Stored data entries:
************

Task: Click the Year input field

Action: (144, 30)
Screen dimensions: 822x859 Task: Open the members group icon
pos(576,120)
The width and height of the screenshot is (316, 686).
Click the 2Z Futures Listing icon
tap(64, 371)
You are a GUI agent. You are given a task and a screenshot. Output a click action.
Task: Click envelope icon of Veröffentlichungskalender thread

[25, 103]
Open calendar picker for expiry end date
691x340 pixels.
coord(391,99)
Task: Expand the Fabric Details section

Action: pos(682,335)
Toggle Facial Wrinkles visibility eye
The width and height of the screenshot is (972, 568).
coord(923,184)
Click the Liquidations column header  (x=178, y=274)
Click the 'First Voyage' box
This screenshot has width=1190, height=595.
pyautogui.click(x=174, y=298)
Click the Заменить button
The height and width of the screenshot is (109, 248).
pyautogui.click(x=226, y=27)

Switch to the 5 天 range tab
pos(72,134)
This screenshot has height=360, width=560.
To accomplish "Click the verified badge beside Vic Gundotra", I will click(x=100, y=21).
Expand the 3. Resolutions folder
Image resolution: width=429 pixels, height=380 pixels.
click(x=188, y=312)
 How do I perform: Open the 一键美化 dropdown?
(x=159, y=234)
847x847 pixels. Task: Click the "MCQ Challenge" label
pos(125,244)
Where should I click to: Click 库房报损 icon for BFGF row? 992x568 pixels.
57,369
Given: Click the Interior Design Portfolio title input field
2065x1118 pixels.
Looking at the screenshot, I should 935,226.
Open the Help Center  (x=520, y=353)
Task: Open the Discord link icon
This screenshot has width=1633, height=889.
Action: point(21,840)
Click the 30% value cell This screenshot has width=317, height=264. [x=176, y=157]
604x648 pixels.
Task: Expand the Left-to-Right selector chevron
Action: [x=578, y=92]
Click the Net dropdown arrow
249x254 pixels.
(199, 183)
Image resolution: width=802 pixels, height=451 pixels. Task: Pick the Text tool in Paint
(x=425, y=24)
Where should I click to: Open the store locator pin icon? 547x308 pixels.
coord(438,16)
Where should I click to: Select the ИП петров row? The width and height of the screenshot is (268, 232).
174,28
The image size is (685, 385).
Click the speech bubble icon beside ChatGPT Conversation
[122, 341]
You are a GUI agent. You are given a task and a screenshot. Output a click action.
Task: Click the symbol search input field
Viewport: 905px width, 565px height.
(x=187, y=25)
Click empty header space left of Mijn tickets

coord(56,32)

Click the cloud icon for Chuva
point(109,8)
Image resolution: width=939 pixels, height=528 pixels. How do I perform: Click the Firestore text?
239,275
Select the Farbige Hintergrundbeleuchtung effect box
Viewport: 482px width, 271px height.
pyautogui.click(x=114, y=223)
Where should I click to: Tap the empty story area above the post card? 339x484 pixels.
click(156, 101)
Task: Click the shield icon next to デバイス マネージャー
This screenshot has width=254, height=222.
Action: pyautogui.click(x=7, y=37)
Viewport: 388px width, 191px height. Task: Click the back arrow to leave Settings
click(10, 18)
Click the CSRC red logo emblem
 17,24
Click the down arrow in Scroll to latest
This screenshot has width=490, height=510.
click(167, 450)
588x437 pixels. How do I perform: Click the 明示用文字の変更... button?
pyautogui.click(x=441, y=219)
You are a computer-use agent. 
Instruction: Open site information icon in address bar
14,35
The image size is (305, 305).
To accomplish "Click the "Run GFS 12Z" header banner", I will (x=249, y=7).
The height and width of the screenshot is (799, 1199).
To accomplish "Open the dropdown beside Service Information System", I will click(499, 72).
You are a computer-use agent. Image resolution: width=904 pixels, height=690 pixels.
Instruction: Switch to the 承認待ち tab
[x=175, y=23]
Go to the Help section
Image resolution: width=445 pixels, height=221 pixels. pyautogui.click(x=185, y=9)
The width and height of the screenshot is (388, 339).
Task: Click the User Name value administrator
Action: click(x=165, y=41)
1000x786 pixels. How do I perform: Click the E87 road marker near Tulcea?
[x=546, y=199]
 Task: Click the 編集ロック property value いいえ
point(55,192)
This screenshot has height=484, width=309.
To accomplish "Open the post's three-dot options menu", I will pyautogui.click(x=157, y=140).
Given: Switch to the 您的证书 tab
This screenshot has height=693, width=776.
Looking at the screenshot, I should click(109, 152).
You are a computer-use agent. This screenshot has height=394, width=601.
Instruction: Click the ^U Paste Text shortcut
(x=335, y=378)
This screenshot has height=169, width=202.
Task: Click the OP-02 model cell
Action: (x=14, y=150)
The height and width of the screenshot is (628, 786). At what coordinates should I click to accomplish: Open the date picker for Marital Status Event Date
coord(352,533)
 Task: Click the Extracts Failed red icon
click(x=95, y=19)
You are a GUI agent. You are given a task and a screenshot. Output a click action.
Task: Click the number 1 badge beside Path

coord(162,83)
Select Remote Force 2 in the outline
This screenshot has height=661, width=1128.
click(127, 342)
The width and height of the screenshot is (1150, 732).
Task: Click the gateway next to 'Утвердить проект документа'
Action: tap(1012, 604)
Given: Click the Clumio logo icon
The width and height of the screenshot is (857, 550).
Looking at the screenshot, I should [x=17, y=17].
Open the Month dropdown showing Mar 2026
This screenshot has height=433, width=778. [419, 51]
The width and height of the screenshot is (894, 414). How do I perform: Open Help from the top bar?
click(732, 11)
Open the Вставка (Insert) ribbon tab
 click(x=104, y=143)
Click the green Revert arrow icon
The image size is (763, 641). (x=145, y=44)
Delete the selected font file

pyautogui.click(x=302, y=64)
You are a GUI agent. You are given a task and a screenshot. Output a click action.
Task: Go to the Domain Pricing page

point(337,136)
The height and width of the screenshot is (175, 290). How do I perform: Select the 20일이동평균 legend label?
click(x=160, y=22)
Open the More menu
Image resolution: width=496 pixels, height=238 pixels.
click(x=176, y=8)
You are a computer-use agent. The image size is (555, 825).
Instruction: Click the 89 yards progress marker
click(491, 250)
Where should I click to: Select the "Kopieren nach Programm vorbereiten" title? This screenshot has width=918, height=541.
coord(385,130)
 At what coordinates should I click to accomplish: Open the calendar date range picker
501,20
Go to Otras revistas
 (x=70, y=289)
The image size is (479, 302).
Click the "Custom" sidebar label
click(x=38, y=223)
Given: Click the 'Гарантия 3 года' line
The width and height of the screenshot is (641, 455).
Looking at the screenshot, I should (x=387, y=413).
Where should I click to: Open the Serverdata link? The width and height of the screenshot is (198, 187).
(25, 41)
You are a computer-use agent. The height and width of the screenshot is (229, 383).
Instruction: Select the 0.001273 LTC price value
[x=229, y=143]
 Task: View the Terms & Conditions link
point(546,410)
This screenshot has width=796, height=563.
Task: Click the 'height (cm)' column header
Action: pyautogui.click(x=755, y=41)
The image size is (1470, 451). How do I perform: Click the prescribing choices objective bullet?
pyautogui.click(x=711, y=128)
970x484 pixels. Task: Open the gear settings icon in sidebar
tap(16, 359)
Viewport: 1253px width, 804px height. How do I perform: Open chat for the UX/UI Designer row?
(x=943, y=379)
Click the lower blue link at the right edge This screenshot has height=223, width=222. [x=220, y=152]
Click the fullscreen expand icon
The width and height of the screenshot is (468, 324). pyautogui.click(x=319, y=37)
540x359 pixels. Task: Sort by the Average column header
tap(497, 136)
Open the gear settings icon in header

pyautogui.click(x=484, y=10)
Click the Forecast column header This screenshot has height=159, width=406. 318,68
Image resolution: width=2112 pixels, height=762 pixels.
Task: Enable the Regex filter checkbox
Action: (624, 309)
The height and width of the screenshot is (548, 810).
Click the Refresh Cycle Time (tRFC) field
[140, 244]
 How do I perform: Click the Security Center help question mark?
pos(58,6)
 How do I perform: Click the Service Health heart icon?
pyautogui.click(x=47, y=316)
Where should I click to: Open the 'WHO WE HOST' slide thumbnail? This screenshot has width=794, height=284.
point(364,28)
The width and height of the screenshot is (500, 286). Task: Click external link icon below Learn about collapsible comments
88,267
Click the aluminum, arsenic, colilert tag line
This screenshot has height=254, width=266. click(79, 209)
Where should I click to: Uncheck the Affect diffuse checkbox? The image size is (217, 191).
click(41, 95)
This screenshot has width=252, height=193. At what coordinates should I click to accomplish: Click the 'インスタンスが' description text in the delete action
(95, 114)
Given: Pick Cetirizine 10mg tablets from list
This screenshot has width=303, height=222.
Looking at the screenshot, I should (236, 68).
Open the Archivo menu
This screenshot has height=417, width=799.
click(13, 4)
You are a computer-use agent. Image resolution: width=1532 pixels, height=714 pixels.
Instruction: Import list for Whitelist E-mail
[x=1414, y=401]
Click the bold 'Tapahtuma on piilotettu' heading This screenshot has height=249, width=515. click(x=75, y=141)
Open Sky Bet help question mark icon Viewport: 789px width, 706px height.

************

TASK PROMPT
Every line of the entries above that includes "computer" should be copied.

EXERCISE OUTPUT
You are a computer-use agent. 
You are a computer-use agent. Image resolution: width=904 pixels, height=690 pixels.
You are a computer-use agent. This screenshot has height=394, width=601.
You are a computer-use agent. The image size is (555, 825).
You are a computer-use agent. The height and width of the screenshot is (229, 383).
You are a computer-use agent. Image resolution: width=1532 pixels, height=714 pixels.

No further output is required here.